**Data extract**:
== Segment start ==

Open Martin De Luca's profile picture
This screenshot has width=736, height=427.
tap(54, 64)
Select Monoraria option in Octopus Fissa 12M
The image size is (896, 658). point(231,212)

== Segment end ==

**Problem to work on**: Copy the material above so that it matches line for line.

**Task output**:
Open Martin De Luca's profile picture
This screenshot has width=736, height=427.
tap(54, 64)
Select Monoraria option in Octopus Fissa 12M
The image size is (896, 658). point(231,212)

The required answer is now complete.